Empirical Survival Jensen-Shannon Divergence as a Goodness-of-Fit Measure for Maximum Likelihood Estimation and Curve Fitting

The coefficient of determination, known as $R^2$, is commonly used as a goodness-of-fit criterion for fitting linear models. $R^2$ is somewhat controversial when fitting nonlinear models, although it may be generalised on a case-by-case basis to deal with specific models such as the logistic model. Assume we are fitting a parametric distribution to a data set using, say, the maximum likelihood estimation method. A general approach to measure the goodness-of-fit of the fitted parameters, which we advocate herein, is to use a nonparametric measure for model comparison between the raw data and the fitted model.
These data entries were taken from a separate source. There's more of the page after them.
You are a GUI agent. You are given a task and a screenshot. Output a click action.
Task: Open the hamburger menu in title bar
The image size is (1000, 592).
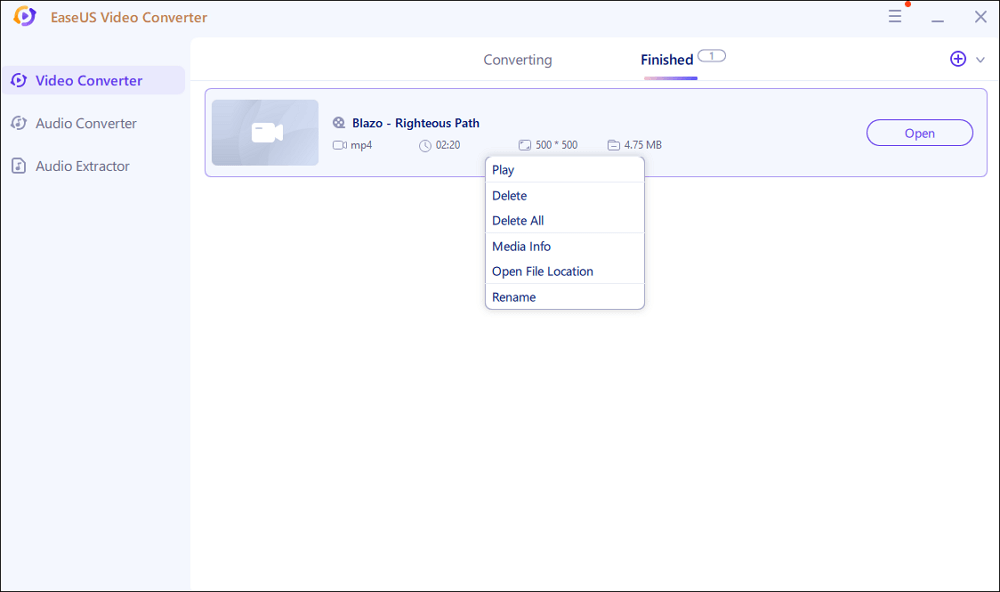[895, 17]
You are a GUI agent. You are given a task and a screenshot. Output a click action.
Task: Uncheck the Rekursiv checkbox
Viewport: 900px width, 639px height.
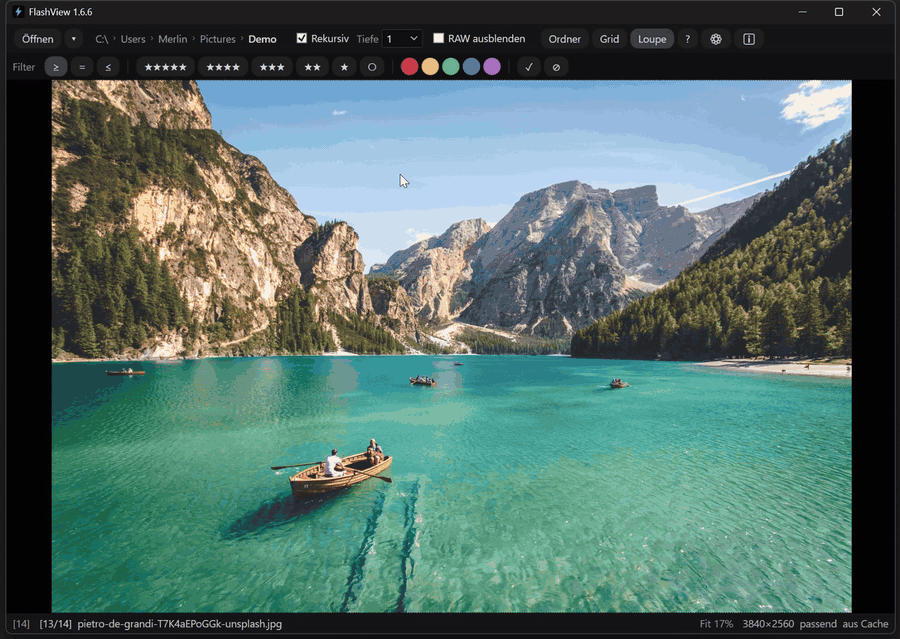302,39
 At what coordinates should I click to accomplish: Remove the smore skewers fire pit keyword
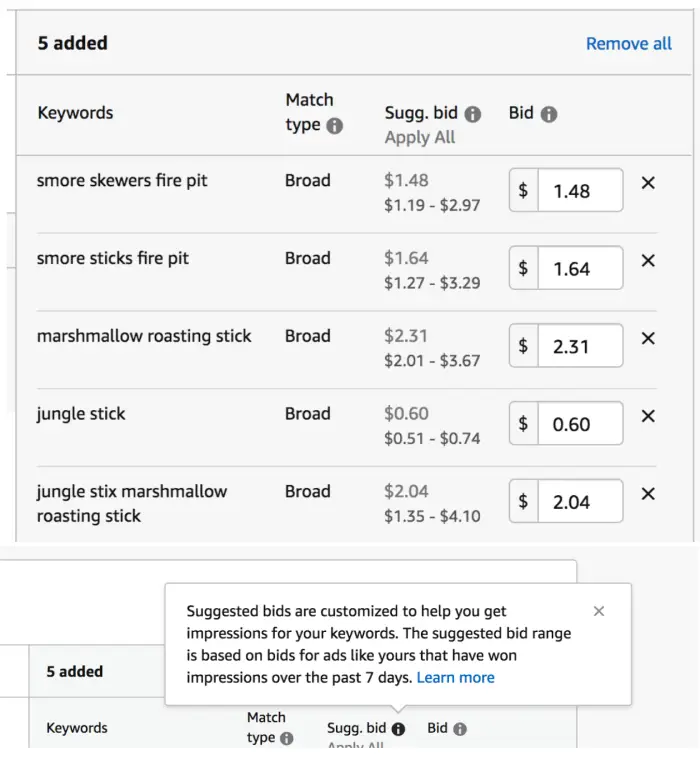(x=648, y=183)
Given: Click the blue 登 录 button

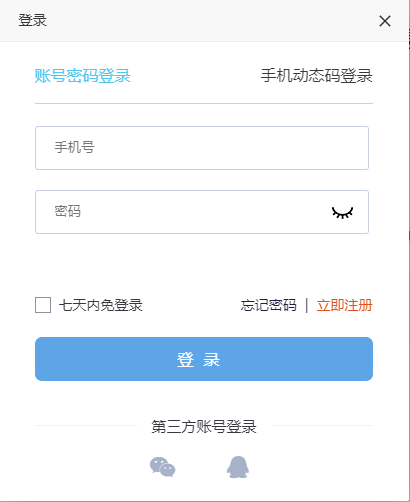Looking at the screenshot, I should (x=204, y=359).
In particular, for this purpose we put forward the {\em Survival Jensen-Shannon divergence} ($SJS$) and its empirical counterpart (${\cal E}SJS$) as a metric which is bounded, and is a natural generalisation of the Jensen-Shannon divergence. We demonstrate, via a straightforward procedure making use of the ${\cal E}SJS$, that it can be used as part of maximum likelihood estimation or curve fitting as a measure of goodness-of-fit, including the construction of a confidence interval for the fitted parametric distribution. Furthermore, we show the validity of the proposed method with simulated data, and three empirical data sets of interest to researchers in sociophysics and econophysics.